• _THE REQUEST_
Duplicate the rows below line for line, leaving out the pictures.
─── RECORDS PROVIDED ───
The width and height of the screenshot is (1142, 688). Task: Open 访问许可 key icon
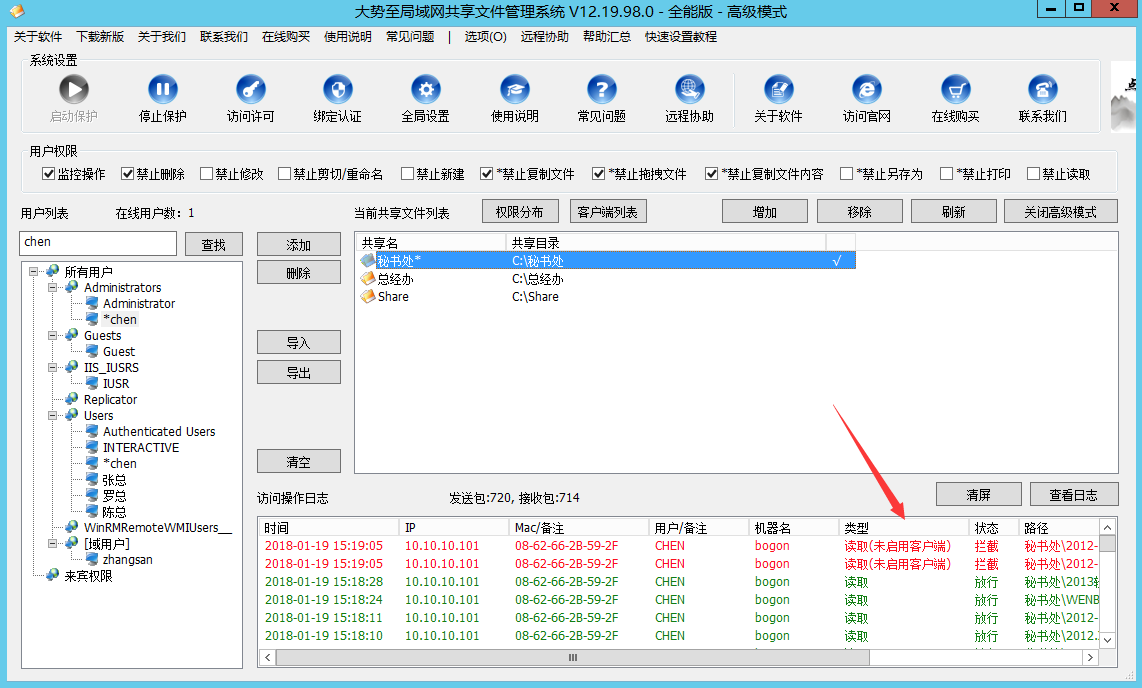click(251, 90)
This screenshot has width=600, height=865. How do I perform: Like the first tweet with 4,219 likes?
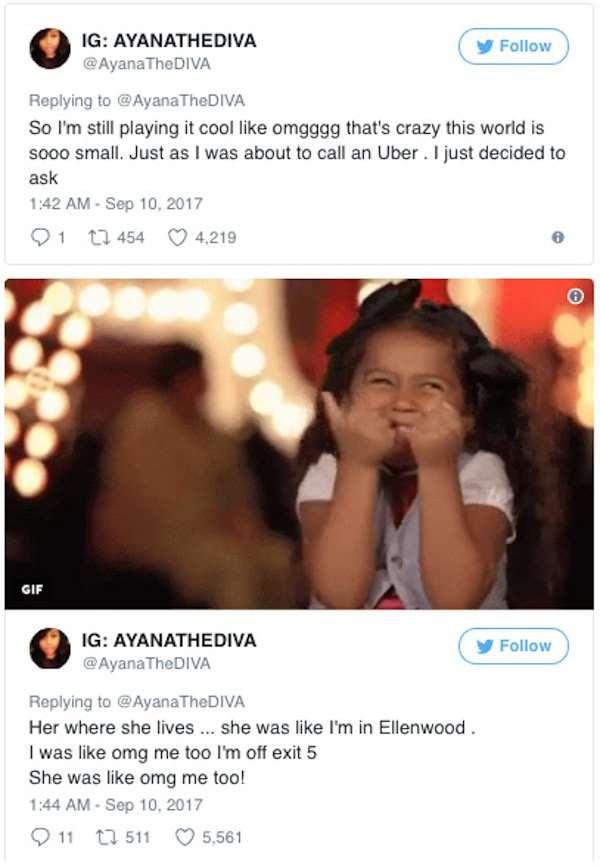pos(177,237)
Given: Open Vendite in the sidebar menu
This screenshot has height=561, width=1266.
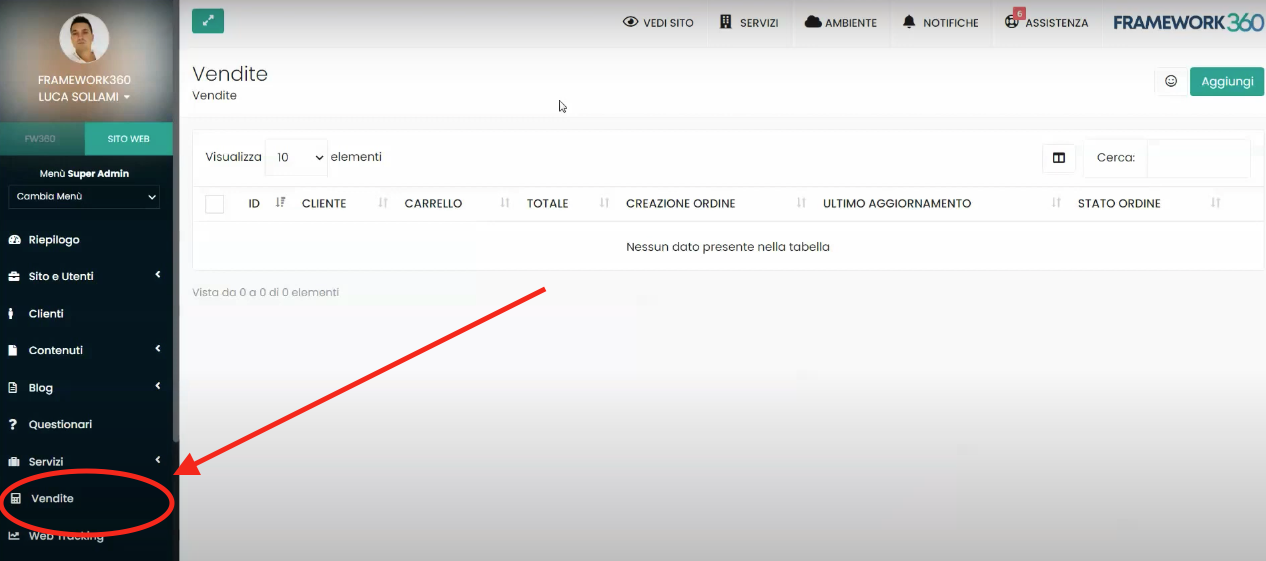Looking at the screenshot, I should [52, 498].
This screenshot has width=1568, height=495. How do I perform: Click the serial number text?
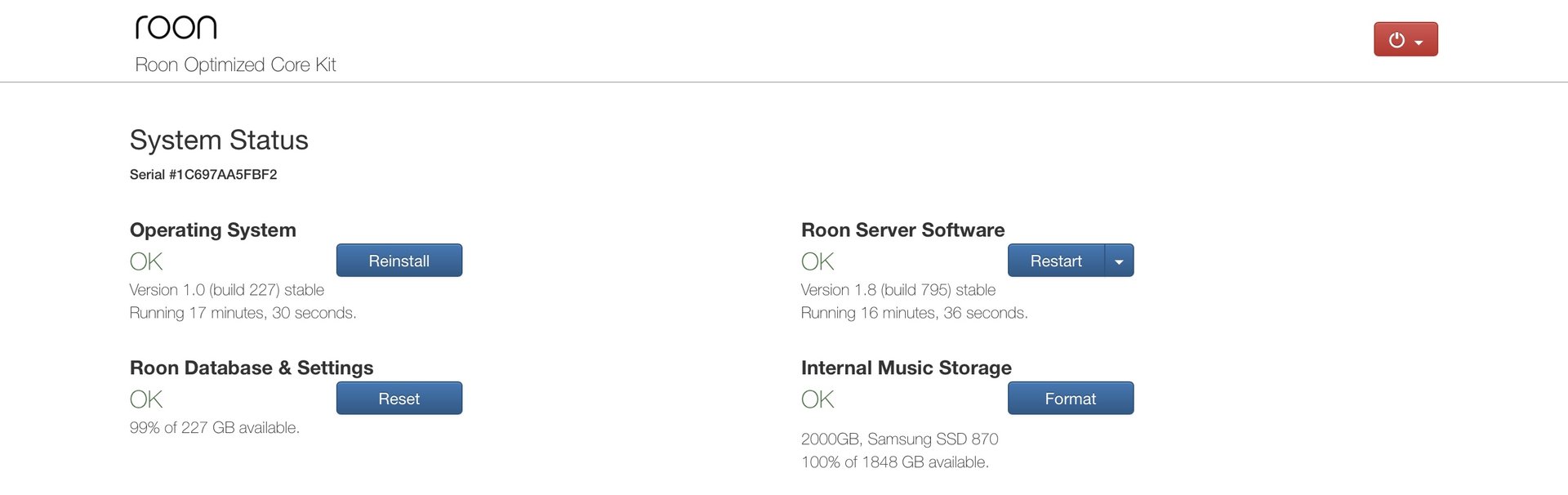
───
• _COMPLETE RESPONSE_
The width and height of the screenshot is (1142, 688). Task: Open 访问许可 key icon
click(251, 90)
This screenshot has width=600, height=865. How do I perform: Like the first tweet with 4,219 likes?
pos(177,237)
Given: Open Vendite in the sidebar menu
This screenshot has height=561, width=1266.
Looking at the screenshot, I should [52, 498].
This screenshot has width=1568, height=495. How do I perform: Click the serial number text?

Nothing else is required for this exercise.